There may lie some constraint in the heart of the giver; there may lie some limitation as to the character of the receiver; there may be some inaccessibility, as to the position of the gift. But herein God has commended His love to us. The gift He has provided at unspeakable cost is bestowed with unspeakable freedom. There is unspeakable freedom as to motive. For when He gives, He gives heartily and liberally, without reserve, without regret, and without upbraiding.

There is unspeakable freedom as to offer. For to sinners who need repentance, yes, and to the righteous who think they have need of none; to those who have defied Him by open hostility, yes, and to those who have mocked Him by hypocritical profession—to those who are burdened with guilt that He may give them the pardon they need, yes, and to those whose main burden is that they feel their burden so little, that He may give them the sorrow they miss—to rebels who have never yet bowed to Him, and to wanderers who have bowed to Him, and then forsaken Him—to one and to all, whatever their circumstances and whatever their character, God in His grace makes an offer of His Son. There is unspeakable freedom as to the accessibility and supply of the gift.

God might have provided a gift, and yet might have placed it where effort alone would have grasped it, or searching alone might have found it. But “Behold,” He has said, “I bring My righteousness near.” This gift is near as the Bible is near. It is near as a Throne of grace is near. It is near as the strivings of God’s Spirit are near. Be your circumstances what they may, you are never so far from it that faith’s faintest sigh will not fetch it, and its finger-tip touch it where you stand. Here is unspeakable love indeed, for the gift it has granted us is not only purchased at an infinite cost, it is offered and bestowed with an infinite freedom.

Such are some of the thoughts that spring up in connection with this illimitable text. Poor as all human speech seems, as it grapples with a subject like the present, its very inadequacy has a lesson. It teaches us that God’s blessing to man in His Son is a matter forever unspeakable.

Have you received that blessing? Free as the scattered glories of the earth’s circling sun, free as the crystal wealth of its running streams, there are those who choose to live in disregard of God’s greatest bounty—men who, though the light of Life shines above them, will not see, and though the River of Life sparkles past them, will not drink.

But think! The greater the value of the gift, the greater your loss if you finally reject it.
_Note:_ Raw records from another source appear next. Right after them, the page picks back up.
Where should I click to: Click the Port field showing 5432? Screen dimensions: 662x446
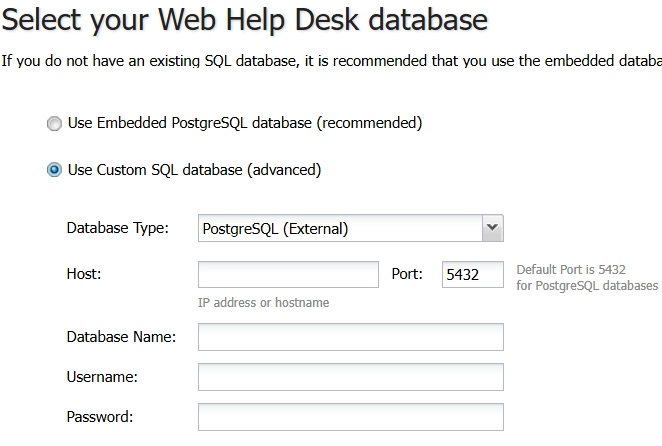(x=472, y=275)
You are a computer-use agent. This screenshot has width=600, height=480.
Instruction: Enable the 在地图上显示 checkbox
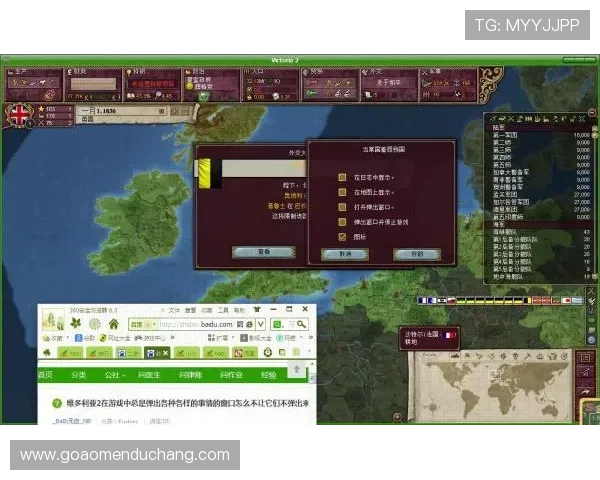pos(342,192)
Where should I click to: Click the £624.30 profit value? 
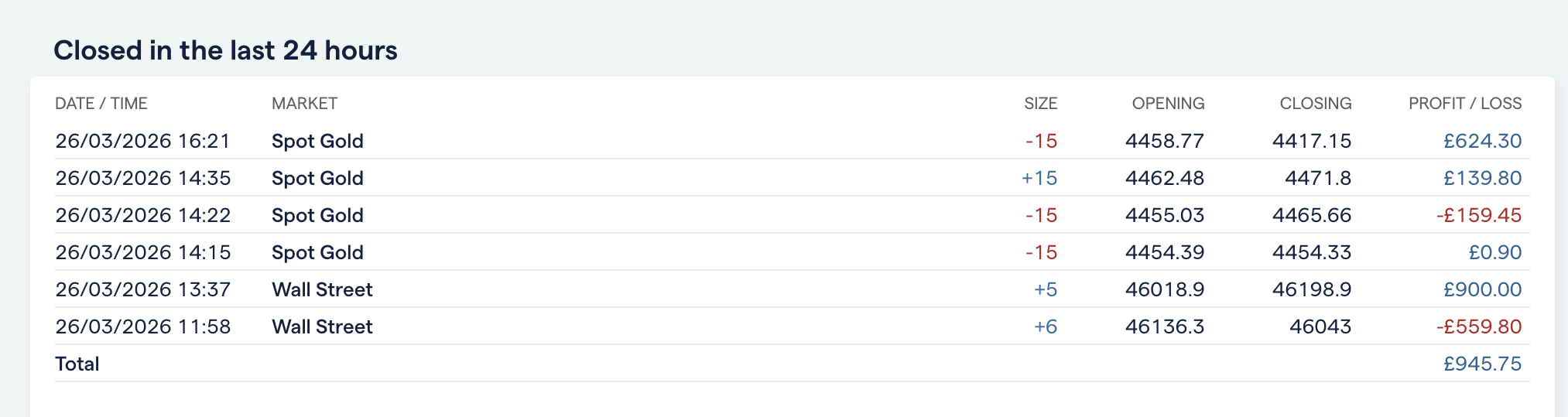(x=1482, y=141)
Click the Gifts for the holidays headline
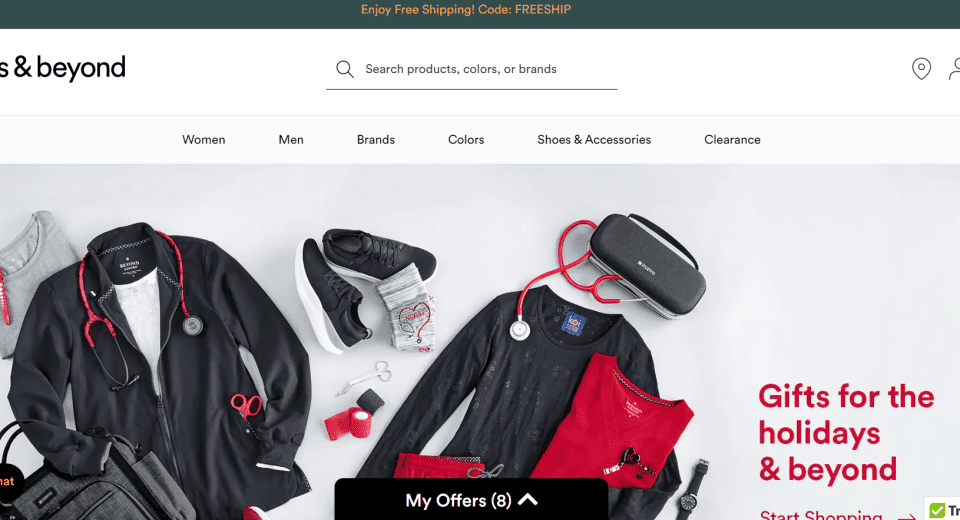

The richer the love that has prompted its bestowal, the deeper the wrath that shall visit its neglect. You have no right to anything in this wide world of His till you can use and enjoy it in union with Christ. Before all gifts comes this gift—the gift of a Saviour. The sunshine is not yours, nor the rain, nor the fruitful seasons, nor the joys of home, nor the refreshments of sleep. If granted at all, they are a grant upon sufferance, not an evidence of approval. You participate in them on your own responsibility, you use them at your own peril.
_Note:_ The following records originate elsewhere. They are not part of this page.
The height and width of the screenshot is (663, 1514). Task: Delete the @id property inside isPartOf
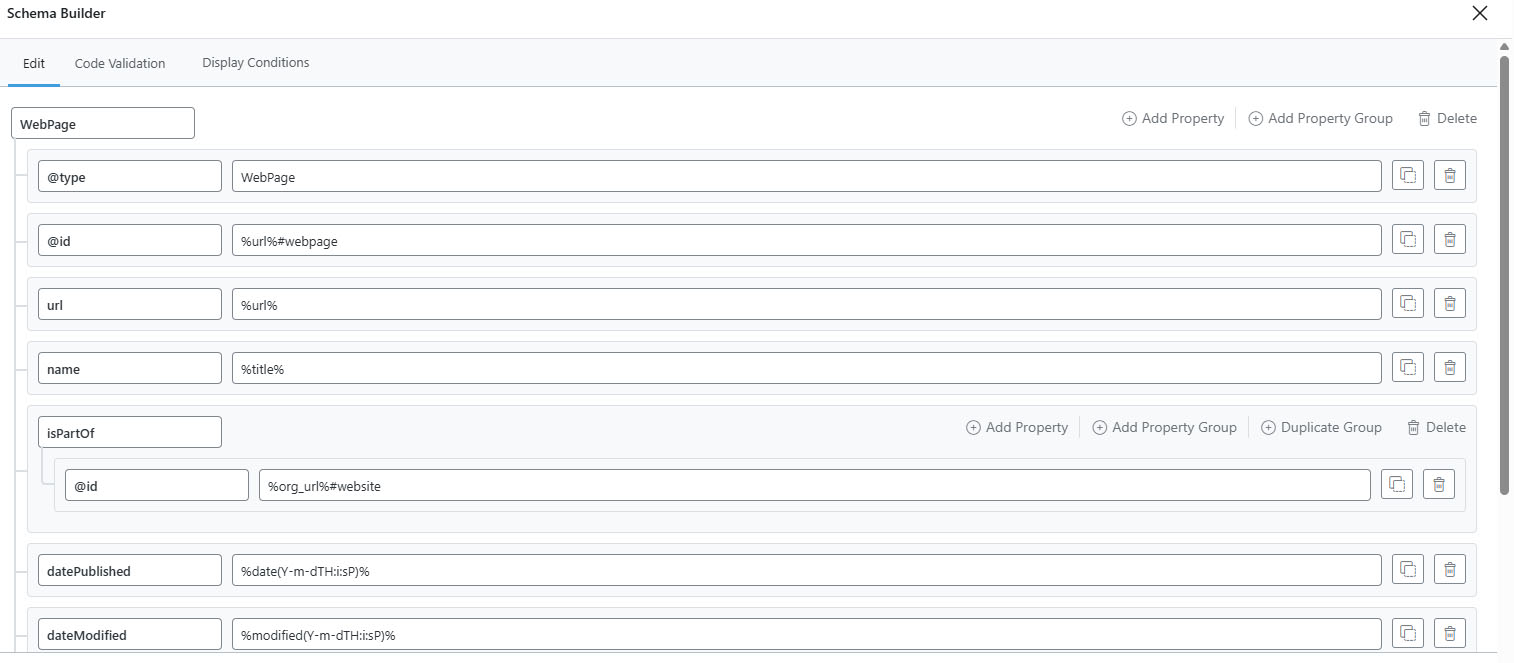point(1439,484)
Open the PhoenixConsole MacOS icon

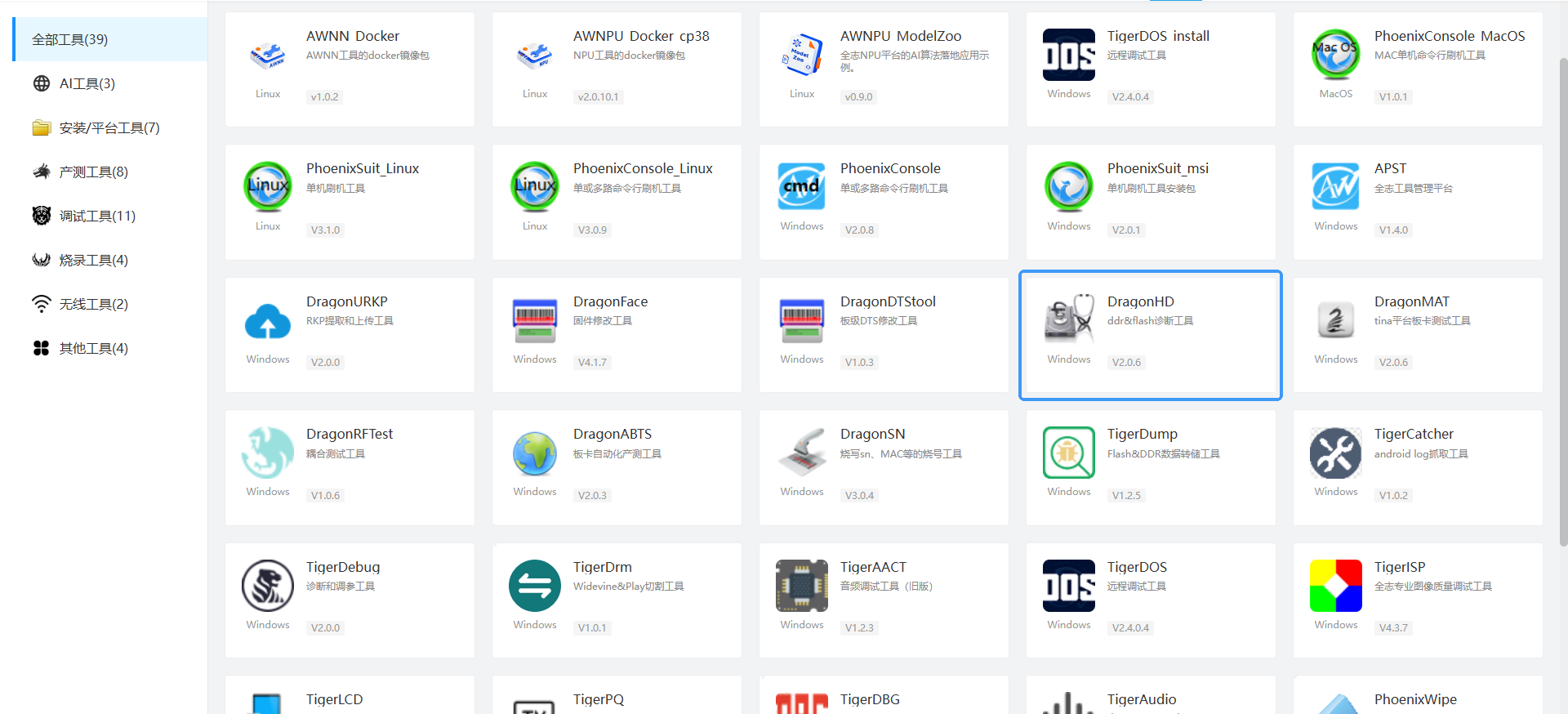click(1335, 55)
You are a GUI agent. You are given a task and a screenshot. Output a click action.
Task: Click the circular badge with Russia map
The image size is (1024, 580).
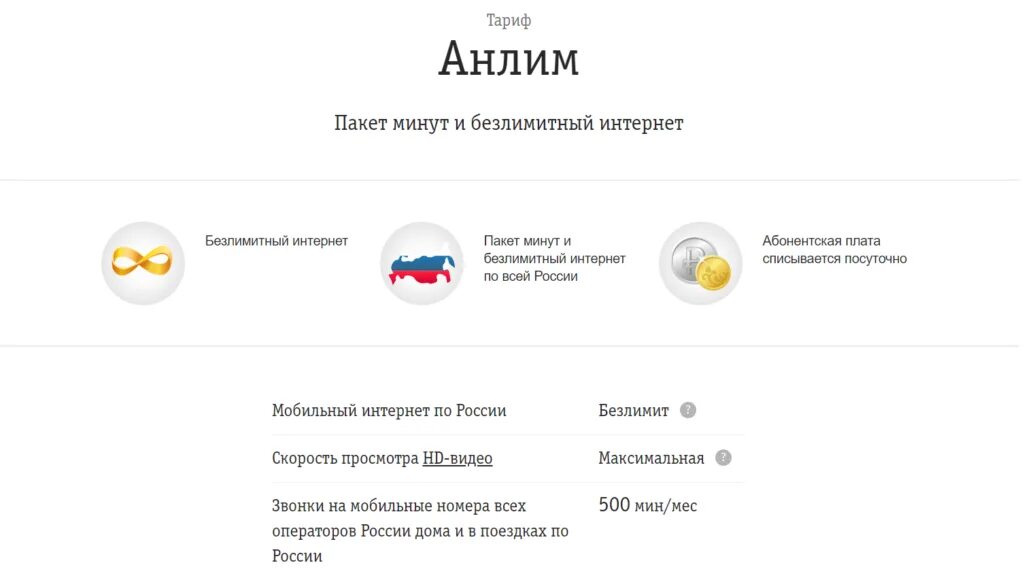pyautogui.click(x=422, y=263)
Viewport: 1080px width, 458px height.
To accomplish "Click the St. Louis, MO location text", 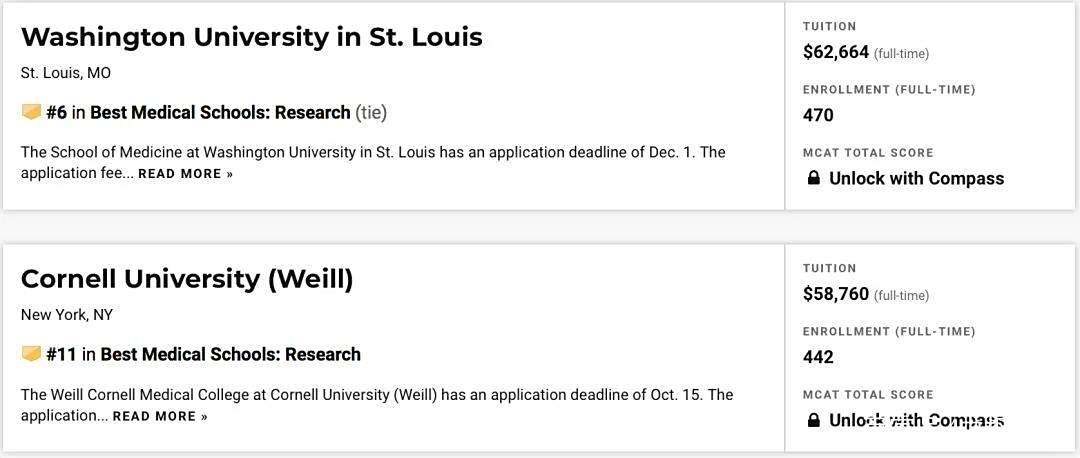I will 65,73.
O poverty most pitiful of those who are destitute both of a hope for eternity, and of true life in time, who have a claim neither to the food that they eat nor the air that they breathe! O wealth most immense of those who, in Christ, have a title to all things, to whom earth lies open with its bounties, and life is sanctified through its manifold experience, and who, when earth is dissolved in the judgment fires, and life has vanished like a dream at waking time, have an exceeding weight of glory assured them in an eternity beyond! “Thanks be to God for His unspeakable gift.”